▸ ВЫБРАННЫЙ ФРАГМЕНТ
Военная экономика и послевоенный переход: чем обернётся смена курса для людей и бизнеса
Даже после завершения вооружённого конфликта связанные с ним экономические проблемы не исчезнут. Они останутся ядром повестки для любой власти, которая всерьёз возьмётся за реформы и изменение курса.
Важно сразу определить оптику анализа. Экономическое наследие войны можно описывать через макроиндикаторы, отраслевую статистику или институциональные рейтинги. Здесь фокус смещён на другое: как это наследие почувствует рядовой человек и какие последствия оно несёт для политического и экономического перехода. В конечном счёте именно массовое восприятие определит устойчивость любых преобразований.
Наследство, с которым придётся иметь дело, противоречиво. Военные действия не только разрушали существующие связи и институты, но и порождали вынужденные механизмы адаптации, которые при иных политических и правовых условиях могут превратиться в опоры для мирного развития. Речь не о попытке «найти плюсы» в происходящем, а о трезвой оценке стартовой позиции — со всем набором проблем и условного потенциала.

▸ ЦЕЛЬ
Продолжите текст о военной экономике и послевоенном переходе, начав сразу после его последнего предложения. Листинг — отдельный материал, с текстом не связанный.

▸ БЛОК ДАННЫХ
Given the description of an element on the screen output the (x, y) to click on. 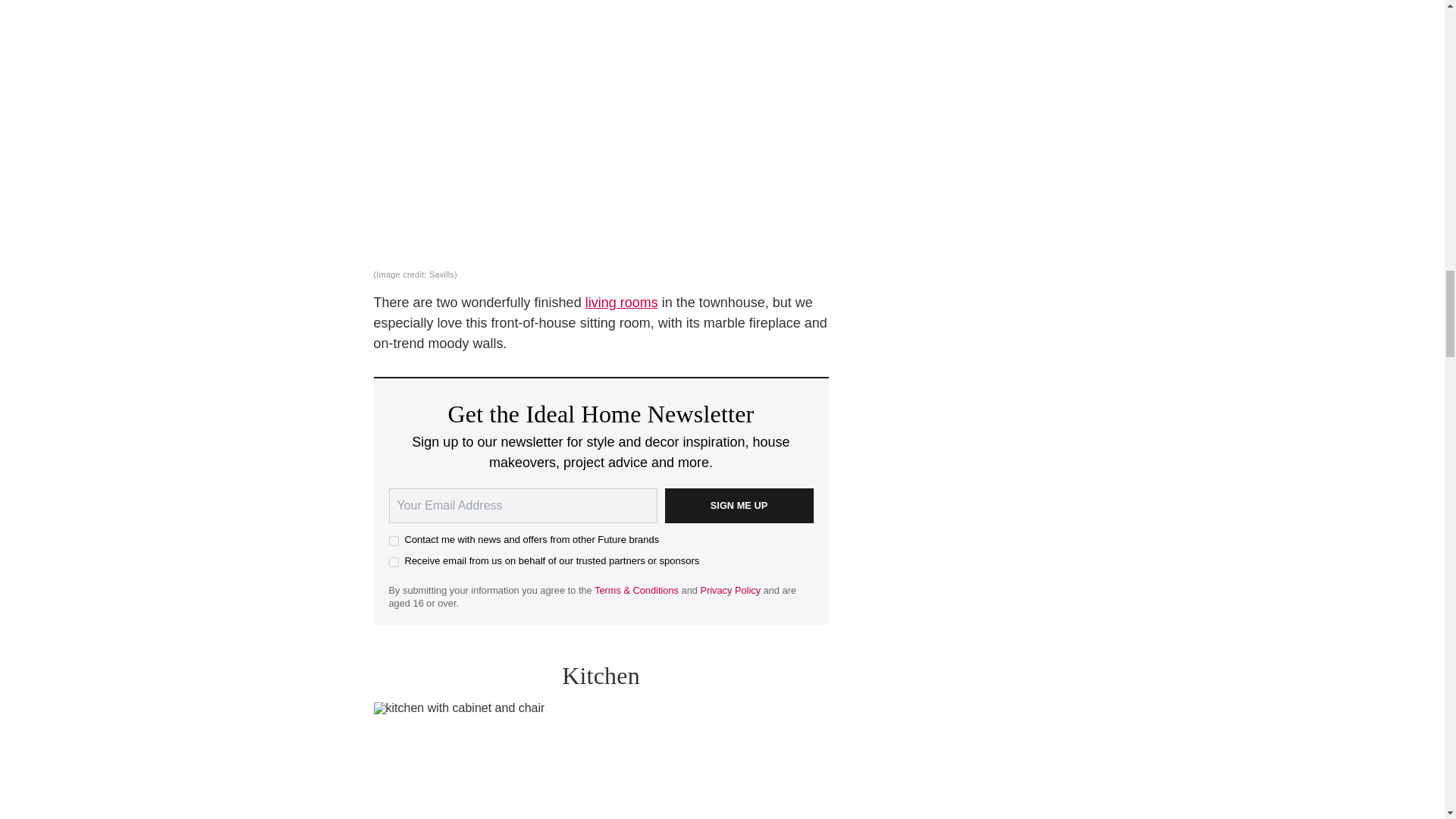
on (392, 562)
on (392, 541)
Sign me up (737, 505)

▸ ИТОГ ВЫПОЛНЕНИЯ
Что досталось от прошлого — и что добавила война
Несправедливо описывать российскую экономику образца 2021 года как исключительно сырьевую. К тому моменту несырьевой неэнергетический экспорт достигал почти 194 млрд долларов — около 40% общего экспорта. В него входили металлопродукция, машиностроение, химия и удобрения, агросектор, ИТ‑услуги, поставки вооружений. Это был реально диверсифицированный блок экономики, формировавшийся годами, давший и доходы, и технологические компетенции, и устойчивое присутствие на мировых рынках.
Именно по этому сектору военное время ударило сильнее всего. В 2024 году несырьевой неэнергетический экспорт сократился до примерно 150 млрд долларов — почти на четверть ниже рекордного уровня 2021 года. Особенно пострадали высокотехнологичные направления: экспорт машин и оборудования оказался примерно на 43% ниже довоенного уровня. Для продукции с высокой добавленной стоимостью ключевые западные рынки фактически закрылись: машиностроение, авиационные компоненты, ИТ‑услуги, сложная химия и смежные отрасли лишились основных покупателей.
Санкционные ограничения резко сузили доступ к технологиям, необходимым для конкурентоспособности обрабатывающей промышленности. Парадокс в том, что именно сегмент, который обеспечивал надежду на диверсификацию, попал под наибольшее давление, тогда как углеводородный экспорт за счёт перенаправления потоков удержался относительно лучше. Зависимость от сырья, которую долгие годы пытались уменьшить, стала заметно сильнее — при одновременной потере многих рынков сбыта несырьевой продукции.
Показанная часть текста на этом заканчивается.